Uber Fare Price Predictor
Problem
Uber does not reveal trip cost until a user is ready to book, even though millions of people rely on ridesharing every month. This project builds a machine-learning system that predicts the price of a ride in advance using historical trip data, allowing riders to better estimate and plan transportation costs.
Dataset & Features
The model was trained on a large Kaggle dataset of Uber rides containing fare amount, pickup and drop-off GPS coordinates, timestamps, and passenger count. From this data, I engineered additional features such as day of week, hour of day, and trip distance computed from latitude and longitude.
Preprocessing Pipeline
- Removed incomplete and invalid trips
- Filtered outliers in fare, distance, and GPS coordinates
- Engineered temporal features (day of week, hour of day)

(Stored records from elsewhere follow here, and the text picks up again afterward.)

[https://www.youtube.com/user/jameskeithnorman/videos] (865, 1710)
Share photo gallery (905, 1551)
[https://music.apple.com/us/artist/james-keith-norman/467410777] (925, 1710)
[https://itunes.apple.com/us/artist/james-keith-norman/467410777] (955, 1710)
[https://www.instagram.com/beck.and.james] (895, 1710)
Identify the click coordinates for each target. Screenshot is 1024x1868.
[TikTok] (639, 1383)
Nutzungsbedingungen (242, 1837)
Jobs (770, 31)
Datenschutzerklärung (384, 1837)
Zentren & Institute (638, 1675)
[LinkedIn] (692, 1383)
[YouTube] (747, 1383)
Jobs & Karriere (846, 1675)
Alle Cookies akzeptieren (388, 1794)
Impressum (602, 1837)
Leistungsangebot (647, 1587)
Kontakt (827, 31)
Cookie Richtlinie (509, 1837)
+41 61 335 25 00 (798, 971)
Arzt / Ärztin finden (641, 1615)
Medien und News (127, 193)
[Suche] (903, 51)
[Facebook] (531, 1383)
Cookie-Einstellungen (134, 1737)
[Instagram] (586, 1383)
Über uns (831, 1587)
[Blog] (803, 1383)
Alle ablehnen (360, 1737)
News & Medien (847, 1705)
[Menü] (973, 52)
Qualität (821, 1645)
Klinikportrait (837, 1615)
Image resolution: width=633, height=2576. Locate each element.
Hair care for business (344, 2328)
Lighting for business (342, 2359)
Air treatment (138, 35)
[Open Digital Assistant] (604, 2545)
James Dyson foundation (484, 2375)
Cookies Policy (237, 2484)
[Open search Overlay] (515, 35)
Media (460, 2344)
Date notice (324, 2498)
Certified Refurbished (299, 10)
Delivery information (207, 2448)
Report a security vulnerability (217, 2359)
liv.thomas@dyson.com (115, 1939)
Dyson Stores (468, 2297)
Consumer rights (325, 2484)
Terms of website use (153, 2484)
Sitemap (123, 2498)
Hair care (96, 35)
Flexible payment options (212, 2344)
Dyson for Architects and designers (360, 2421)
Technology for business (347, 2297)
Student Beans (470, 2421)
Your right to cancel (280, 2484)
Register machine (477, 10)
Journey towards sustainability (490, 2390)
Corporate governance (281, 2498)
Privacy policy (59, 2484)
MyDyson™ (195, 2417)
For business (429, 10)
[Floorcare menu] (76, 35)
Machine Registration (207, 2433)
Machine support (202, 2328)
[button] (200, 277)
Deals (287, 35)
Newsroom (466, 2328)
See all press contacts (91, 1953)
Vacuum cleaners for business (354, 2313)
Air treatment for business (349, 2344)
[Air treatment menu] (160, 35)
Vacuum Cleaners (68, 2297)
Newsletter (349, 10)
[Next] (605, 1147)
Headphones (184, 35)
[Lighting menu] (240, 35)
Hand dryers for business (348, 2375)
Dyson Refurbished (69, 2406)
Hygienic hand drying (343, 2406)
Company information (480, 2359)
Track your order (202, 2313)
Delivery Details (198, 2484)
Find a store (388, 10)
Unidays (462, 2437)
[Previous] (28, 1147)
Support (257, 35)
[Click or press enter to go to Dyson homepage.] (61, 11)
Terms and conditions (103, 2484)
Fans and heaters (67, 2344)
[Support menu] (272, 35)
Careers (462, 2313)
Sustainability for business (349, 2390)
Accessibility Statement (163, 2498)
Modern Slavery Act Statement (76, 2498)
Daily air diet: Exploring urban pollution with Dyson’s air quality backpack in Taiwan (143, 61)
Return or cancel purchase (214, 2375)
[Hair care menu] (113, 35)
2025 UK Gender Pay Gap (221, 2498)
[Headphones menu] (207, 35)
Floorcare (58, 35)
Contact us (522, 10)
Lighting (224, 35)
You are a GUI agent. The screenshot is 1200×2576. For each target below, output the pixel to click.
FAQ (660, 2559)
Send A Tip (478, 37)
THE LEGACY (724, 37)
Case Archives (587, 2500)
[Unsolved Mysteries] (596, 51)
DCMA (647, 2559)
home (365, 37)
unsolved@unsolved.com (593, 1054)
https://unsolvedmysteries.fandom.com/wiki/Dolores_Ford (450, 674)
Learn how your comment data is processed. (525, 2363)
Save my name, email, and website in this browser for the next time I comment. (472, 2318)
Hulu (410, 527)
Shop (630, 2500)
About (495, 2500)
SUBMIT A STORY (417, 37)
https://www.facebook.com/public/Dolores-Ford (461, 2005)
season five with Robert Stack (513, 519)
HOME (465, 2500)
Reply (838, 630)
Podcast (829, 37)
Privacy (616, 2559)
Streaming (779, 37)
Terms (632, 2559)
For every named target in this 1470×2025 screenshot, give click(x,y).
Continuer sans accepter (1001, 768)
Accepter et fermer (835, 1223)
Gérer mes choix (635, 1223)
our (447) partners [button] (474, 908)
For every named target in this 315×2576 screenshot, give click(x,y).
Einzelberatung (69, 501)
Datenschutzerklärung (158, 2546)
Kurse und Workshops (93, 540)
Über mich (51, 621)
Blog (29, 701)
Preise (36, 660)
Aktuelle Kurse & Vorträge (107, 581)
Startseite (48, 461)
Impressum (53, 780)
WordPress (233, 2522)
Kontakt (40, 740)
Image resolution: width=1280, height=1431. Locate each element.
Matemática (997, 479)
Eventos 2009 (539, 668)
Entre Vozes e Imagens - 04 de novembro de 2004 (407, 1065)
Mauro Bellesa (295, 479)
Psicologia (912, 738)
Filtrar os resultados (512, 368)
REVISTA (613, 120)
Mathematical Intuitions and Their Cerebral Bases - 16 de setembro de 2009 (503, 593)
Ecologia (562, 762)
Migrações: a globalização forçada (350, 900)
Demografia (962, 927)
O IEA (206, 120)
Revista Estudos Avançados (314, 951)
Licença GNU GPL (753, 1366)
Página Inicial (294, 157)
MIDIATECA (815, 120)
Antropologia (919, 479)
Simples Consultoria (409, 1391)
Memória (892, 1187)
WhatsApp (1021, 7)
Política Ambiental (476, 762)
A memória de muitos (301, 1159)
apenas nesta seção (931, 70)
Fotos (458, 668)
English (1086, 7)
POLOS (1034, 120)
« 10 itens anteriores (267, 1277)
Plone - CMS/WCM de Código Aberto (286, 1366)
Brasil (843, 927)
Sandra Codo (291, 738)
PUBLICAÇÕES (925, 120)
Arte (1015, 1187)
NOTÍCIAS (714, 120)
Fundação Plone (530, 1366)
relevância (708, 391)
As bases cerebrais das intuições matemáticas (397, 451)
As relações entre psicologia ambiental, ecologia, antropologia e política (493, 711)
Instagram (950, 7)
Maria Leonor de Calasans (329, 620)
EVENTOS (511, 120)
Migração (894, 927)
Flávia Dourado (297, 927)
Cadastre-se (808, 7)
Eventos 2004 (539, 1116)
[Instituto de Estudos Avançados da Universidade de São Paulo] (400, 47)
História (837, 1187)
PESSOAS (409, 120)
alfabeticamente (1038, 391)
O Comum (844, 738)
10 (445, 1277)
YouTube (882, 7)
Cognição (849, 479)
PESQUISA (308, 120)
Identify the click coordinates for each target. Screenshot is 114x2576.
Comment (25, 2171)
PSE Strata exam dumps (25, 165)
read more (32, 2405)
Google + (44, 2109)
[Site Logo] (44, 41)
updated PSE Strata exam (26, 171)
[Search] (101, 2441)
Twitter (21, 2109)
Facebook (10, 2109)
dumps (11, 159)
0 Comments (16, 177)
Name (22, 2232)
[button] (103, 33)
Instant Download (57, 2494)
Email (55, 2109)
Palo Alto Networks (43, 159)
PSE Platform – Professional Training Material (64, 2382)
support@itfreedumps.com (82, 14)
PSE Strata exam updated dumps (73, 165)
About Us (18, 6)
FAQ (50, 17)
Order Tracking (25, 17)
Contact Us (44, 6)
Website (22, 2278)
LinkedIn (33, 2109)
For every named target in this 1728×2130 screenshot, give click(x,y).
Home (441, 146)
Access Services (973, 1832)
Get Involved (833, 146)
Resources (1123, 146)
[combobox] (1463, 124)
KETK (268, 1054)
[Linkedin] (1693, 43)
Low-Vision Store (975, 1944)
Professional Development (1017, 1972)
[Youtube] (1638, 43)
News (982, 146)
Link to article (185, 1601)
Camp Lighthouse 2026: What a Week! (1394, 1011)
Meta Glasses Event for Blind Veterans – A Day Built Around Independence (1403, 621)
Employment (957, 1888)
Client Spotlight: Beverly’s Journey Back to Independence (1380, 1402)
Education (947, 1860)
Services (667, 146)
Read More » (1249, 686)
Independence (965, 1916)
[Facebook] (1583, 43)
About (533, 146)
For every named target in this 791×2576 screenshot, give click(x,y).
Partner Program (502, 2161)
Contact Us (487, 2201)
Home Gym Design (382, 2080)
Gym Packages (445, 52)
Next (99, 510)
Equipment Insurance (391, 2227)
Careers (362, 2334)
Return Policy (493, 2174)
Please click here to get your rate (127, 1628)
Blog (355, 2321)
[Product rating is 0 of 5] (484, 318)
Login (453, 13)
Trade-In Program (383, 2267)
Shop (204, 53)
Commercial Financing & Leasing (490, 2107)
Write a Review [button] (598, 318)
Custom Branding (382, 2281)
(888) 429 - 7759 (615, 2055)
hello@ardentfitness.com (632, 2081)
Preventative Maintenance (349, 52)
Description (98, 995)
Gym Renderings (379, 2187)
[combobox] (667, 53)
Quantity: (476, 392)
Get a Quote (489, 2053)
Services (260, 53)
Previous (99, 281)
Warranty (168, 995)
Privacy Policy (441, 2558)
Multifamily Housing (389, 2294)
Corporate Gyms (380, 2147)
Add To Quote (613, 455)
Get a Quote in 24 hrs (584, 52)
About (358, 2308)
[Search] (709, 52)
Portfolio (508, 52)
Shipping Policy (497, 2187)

- Computed trip distance from pickup and drop-off coordinates
- Standardized numerical features to zero mean and unit variance
Models
I trained both supervised and unsupervised models to predict fares. Linear regression and random forest regressors were used as supervised baselines, while a Gaussian Mixture Model (GMM) was used to cluster trips into pricing regimes such as short city rides or longer rush-hour trips. New rides were assigned to a cluster and priced using that cluster’s average fare.
Results
- Gaussian Mixture Model: R² = 0.801, MAE = 1.266, RMSE = 1.660
- Random Forest: R² = 0.663, MAE = 1.547, RMSE = 2.209
- Linear Regression: R² = 0.651, MAE = 1.574, RMSE = 2.209
- GMM reduced error by over 40% compared to guessing the average fare
Why It Works
The unsupervised GMM captured natural groupings in trip behavior such as distance, passenger count, and time of day, which allowed it to model nonlinear pricing patterns more effectively than standard regression models.